Some firearms, like pump action shotguns have a built-in magazine. New rounds are loaded directly into the weapons, one at a time. Nineteenth century rifles, like the winchester, also employed a built-in magazine.
Some firearms, like the World War II M1 Garand rifle, employed a "en bloc clip".[1] This kind of magazine clip grasped the bullets, but didn't enclose them.
Most modern magazine-fed weapons enclose the cartridges in a box or drum shaped container.
More complex magazines for machine guns are not spring-loaded, but contain a belt of linked ammunition, which is drawn into the gun by a feed mechanism driven by recoil, exhaust gas, or an electric motor. Depending on the design, the links are discarded before loading, or the cartridges are stripped from the belt and the empty belt fed out an exit port.

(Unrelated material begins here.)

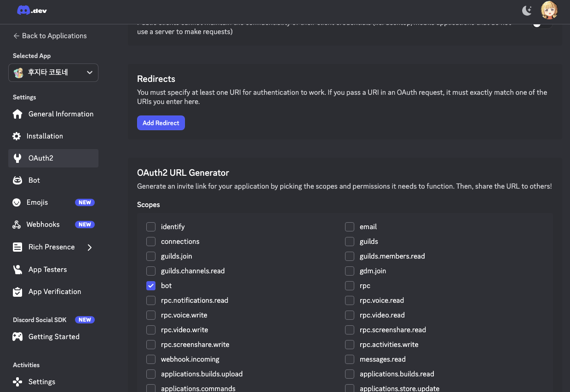Open the App Testers page
This screenshot has height=392, width=570.
[47, 270]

It is important to protect the ammunition from the fire of one's antagonist's weapons, and from the effects of a malfunction of one's own weapons. So, if possible, it is desirable to armour the magazine. In the case of batteries of towed artillery the temporary magazine will be placed, if possible, in a pit, or natural declivity, or surrounded by sandbags or earthworks.
Historically, when artillery was powered by gunpowder, a vessel's magazine would be kept below water level. The gunner and his mates would wear felt slippers, or bare feet, to prevent sparks. The door to the magazine would be a wet, felt curtain. Light would be provided through a window, from an adjacent room. A naked flame was never allowed inside the magazine.
More modern warships used semi-automated or automated ammunition hoists for their main batteries. The path through which the weapon's ammunition passed would have blast-resistant airlocks.
Most modern artillery uses a preloaded magazine with a motor-driven system to move the shells.[2]